*Exercise directions:*
Word for word, repeat each entry that follows.

*Saved entries:*
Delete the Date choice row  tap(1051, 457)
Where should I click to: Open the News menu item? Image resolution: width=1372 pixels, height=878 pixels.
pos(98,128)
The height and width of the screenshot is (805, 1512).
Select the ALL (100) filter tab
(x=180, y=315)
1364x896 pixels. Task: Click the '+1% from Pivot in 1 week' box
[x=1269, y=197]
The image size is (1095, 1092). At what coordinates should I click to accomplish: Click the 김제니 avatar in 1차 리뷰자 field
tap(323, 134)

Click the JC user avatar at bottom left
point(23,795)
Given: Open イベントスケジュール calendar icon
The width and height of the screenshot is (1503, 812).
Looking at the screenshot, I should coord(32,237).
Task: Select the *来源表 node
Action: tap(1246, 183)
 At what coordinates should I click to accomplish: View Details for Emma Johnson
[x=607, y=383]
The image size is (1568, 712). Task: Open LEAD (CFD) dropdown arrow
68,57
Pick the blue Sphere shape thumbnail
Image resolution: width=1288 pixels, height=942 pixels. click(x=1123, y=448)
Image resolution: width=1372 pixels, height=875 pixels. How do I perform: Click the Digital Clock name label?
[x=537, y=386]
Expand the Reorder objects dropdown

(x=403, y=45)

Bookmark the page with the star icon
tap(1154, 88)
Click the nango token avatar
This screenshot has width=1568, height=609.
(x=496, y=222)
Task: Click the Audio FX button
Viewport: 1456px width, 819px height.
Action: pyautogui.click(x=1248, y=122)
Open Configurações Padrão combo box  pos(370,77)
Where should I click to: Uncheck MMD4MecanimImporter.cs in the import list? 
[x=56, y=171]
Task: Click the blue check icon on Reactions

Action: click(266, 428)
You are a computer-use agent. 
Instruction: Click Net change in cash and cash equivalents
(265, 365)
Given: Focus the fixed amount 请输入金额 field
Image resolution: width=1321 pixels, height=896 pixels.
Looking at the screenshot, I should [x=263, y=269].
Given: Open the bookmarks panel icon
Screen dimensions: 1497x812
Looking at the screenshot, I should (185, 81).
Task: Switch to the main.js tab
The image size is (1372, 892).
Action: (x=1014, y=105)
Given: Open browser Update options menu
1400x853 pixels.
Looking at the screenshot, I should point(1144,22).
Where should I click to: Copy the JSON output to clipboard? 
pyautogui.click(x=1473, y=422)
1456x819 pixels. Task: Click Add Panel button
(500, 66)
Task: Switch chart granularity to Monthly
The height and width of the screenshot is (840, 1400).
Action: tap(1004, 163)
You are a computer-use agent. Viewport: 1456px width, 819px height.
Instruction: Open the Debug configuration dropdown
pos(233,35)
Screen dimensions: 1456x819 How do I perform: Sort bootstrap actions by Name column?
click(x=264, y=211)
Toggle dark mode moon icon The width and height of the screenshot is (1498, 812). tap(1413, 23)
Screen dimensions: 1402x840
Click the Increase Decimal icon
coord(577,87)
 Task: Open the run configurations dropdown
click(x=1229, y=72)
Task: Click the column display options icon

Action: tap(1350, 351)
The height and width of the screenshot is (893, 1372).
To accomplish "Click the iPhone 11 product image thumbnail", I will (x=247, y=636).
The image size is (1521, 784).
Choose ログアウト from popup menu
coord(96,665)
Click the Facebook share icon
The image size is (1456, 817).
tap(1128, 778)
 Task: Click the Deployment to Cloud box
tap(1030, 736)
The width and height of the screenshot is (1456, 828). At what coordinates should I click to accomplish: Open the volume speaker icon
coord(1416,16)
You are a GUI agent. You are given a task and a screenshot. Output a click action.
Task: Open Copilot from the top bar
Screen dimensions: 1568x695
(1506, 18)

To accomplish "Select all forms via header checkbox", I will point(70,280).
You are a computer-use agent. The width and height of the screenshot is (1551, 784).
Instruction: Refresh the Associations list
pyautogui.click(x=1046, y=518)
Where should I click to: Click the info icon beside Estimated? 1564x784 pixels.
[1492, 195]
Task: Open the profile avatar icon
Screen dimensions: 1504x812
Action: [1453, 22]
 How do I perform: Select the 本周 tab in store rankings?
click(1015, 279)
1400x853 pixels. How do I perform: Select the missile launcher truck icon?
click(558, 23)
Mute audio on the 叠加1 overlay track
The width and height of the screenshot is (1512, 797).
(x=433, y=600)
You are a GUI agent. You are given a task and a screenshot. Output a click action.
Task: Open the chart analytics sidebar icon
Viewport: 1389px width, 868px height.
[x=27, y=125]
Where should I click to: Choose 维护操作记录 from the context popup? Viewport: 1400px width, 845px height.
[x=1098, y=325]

*Answer area:*
Delete the Date choice row  tap(1051, 457)
Where should I click to: Open the News menu item? Image resolution: width=1372 pixels, height=878 pixels.
pos(98,128)
The height and width of the screenshot is (805, 1512).
Select the ALL (100) filter tab
(x=180, y=315)
1364x896 pixels. Task: Click the '+1% from Pivot in 1 week' box
[x=1269, y=197]
The image size is (1095, 1092). At what coordinates should I click to accomplish: Click the 김제니 avatar in 1차 리뷰자 field
tap(323, 134)

Click the JC user avatar at bottom left
point(23,795)
Given: Open イベントスケジュール calendar icon
The width and height of the screenshot is (1503, 812).
Looking at the screenshot, I should coord(32,237).
Task: Select the *来源表 node
Action: tap(1246, 183)
 At what coordinates should I click to accomplish: View Details for Emma Johnson
[x=607, y=383]
The image size is (1568, 712). Task: Open LEAD (CFD) dropdown arrow
68,57
Pick the blue Sphere shape thumbnail
Image resolution: width=1288 pixels, height=942 pixels. click(x=1123, y=448)
Image resolution: width=1372 pixels, height=875 pixels. How do I perform: Click the Digital Clock name label?
[x=537, y=386]
Expand the Reorder objects dropdown

(x=403, y=45)

Bookmark the page with the star icon
tap(1154, 88)
Click the nango token avatar
This screenshot has width=1568, height=609.
(x=496, y=222)
Task: Click the Audio FX button
Viewport: 1456px width, 819px height.
Action: pyautogui.click(x=1248, y=122)
Open Configurações Padrão combo box  pos(370,77)
Where should I click to: Uncheck MMD4MecanimImporter.cs in the import list? 
[x=56, y=171]
Task: Click the blue check icon on Reactions

Action: click(266, 428)
You are a computer-use agent. 
Instruction: Click Net change in cash and cash equivalents
(265, 365)
Given: Focus the fixed amount 请输入金额 field
Image resolution: width=1321 pixels, height=896 pixels.
Looking at the screenshot, I should [x=263, y=269].
Given: Open the bookmarks panel icon
Screen dimensions: 1497x812
Looking at the screenshot, I should (185, 81).
Task: Switch to the main.js tab
The image size is (1372, 892).
Action: (x=1014, y=105)
Given: Open browser Update options menu
1400x853 pixels.
Looking at the screenshot, I should point(1144,22).
Where should I click to: Copy the JSON output to clipboard? 
pyautogui.click(x=1473, y=422)
1456x819 pixels. Task: Click Add Panel button
(500, 66)
Task: Switch chart granularity to Monthly
The height and width of the screenshot is (840, 1400).
Action: tap(1004, 163)
You are a computer-use agent. Viewport: 1456px width, 819px height.
Instruction: Open the Debug configuration dropdown
pos(233,35)
Screen dimensions: 1456x819 How do I perform: Sort bootstrap actions by Name column?
click(x=264, y=211)
Toggle dark mode moon icon The width and height of the screenshot is (1498, 812). tap(1413, 23)
Screen dimensions: 1402x840
Click the Increase Decimal icon
coord(577,87)
 Task: Open the run configurations dropdown
click(x=1229, y=72)
Task: Click the column display options icon

Action: tap(1350, 351)
The height and width of the screenshot is (893, 1372).
To accomplish "Click the iPhone 11 product image thumbnail", I will (x=247, y=636).
The image size is (1521, 784).
Choose ログアウト from popup menu
coord(96,665)
Click the Facebook share icon
The image size is (1456, 817).
tap(1128, 778)
 Task: Click the Deployment to Cloud box
tap(1030, 736)
The width and height of the screenshot is (1456, 828). At what coordinates should I click to accomplish: Open the volume speaker icon
coord(1416,16)
You are a GUI agent. You are given a task and a screenshot. Output a click action.
Task: Open Copilot from the top bar
Screen dimensions: 1568x695
(1506, 18)

To accomplish "Select all forms via header checkbox", I will point(70,280).
You are a computer-use agent. The width and height of the screenshot is (1551, 784).
Instruction: Refresh the Associations list
pyautogui.click(x=1046, y=518)
Where should I click to: Click the info icon beside Estimated? 1564x784 pixels.
[1492, 195]
Task: Open the profile avatar icon
Screen dimensions: 1504x812
Action: [1453, 22]
 How do I perform: Select the 本周 tab in store rankings?
click(1015, 279)
1400x853 pixels. How do I perform: Select the missile launcher truck icon?
click(558, 23)
Mute audio on the 叠加1 overlay track
The width and height of the screenshot is (1512, 797).
(x=433, y=600)
You are a GUI agent. You are given a task and a screenshot. Output a click action.
Task: Open the chart analytics sidebar icon
Viewport: 1389px width, 868px height.
[x=27, y=125]
Where should I click to: Choose 维护操作记录 from the context popup? Viewport: 1400px width, 845px height.
[x=1098, y=325]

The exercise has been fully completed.